---------- MATERIAL FOR THIS EXERCISE

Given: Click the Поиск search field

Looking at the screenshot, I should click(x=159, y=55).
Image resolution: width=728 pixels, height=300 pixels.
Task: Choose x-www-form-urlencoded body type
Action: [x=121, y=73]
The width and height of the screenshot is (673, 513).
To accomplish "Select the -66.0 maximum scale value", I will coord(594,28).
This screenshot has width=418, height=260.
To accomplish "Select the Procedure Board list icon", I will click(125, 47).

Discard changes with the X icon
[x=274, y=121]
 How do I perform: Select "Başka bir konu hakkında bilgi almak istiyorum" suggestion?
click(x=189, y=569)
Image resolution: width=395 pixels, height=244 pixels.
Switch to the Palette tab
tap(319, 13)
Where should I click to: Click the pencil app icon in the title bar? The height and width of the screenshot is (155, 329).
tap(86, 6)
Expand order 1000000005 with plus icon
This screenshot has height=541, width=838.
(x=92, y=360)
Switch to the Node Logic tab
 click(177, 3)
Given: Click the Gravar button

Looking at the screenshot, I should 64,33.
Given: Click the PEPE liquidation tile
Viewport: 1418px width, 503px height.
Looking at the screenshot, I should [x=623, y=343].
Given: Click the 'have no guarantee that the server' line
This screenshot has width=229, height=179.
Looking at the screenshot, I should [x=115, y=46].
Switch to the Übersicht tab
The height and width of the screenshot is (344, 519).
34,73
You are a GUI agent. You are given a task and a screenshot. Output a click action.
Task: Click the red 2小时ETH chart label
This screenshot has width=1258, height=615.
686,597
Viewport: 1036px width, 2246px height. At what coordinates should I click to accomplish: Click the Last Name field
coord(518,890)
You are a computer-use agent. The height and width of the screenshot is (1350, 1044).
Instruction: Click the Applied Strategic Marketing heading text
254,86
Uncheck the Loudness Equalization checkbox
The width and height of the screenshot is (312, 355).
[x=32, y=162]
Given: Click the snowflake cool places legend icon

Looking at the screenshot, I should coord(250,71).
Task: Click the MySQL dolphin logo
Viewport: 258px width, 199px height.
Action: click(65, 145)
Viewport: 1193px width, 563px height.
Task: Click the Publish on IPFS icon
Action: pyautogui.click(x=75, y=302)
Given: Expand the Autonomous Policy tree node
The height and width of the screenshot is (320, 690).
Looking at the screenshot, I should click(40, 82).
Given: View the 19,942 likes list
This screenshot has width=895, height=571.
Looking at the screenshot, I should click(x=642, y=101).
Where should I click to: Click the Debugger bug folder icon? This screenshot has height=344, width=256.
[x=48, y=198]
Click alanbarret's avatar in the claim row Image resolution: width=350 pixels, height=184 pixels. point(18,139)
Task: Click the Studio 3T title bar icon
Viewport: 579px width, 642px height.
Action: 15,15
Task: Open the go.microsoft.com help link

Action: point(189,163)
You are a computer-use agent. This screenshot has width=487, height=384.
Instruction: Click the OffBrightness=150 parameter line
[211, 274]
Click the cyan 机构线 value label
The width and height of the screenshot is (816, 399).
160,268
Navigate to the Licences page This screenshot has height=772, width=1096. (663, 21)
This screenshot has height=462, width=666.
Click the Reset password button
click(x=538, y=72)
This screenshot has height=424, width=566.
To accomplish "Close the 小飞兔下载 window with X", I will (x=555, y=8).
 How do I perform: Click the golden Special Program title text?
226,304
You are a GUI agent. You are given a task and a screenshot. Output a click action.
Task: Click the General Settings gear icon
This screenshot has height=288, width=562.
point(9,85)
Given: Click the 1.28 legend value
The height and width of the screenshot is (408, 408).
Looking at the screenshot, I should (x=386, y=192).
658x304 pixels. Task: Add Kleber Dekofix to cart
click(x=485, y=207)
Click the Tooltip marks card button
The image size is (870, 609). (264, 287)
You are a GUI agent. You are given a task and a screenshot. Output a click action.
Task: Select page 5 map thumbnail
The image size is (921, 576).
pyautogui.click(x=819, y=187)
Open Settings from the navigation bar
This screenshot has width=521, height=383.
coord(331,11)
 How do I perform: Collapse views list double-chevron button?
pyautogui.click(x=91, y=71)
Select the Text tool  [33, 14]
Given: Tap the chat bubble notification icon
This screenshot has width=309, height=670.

--------------------

WHAT IS EXPECTED: Taking the entries above, restate exactly those lines that fall between the line with "Task: Open the go.microsoft.com help link" and the line with "Navigate to the", keeping both of those lines too.

ANSWER BOX:
Task: Open the go.microsoft.com help link

Action: point(189,163)
You are a computer-use agent. This screenshot has width=487, height=384.
Instruction: Click the OffBrightness=150 parameter line
[211, 274]
Click the cyan 机构线 value label
The width and height of the screenshot is (816, 399).
160,268
Navigate to the Licences page This screenshot has height=772, width=1096. (663, 21)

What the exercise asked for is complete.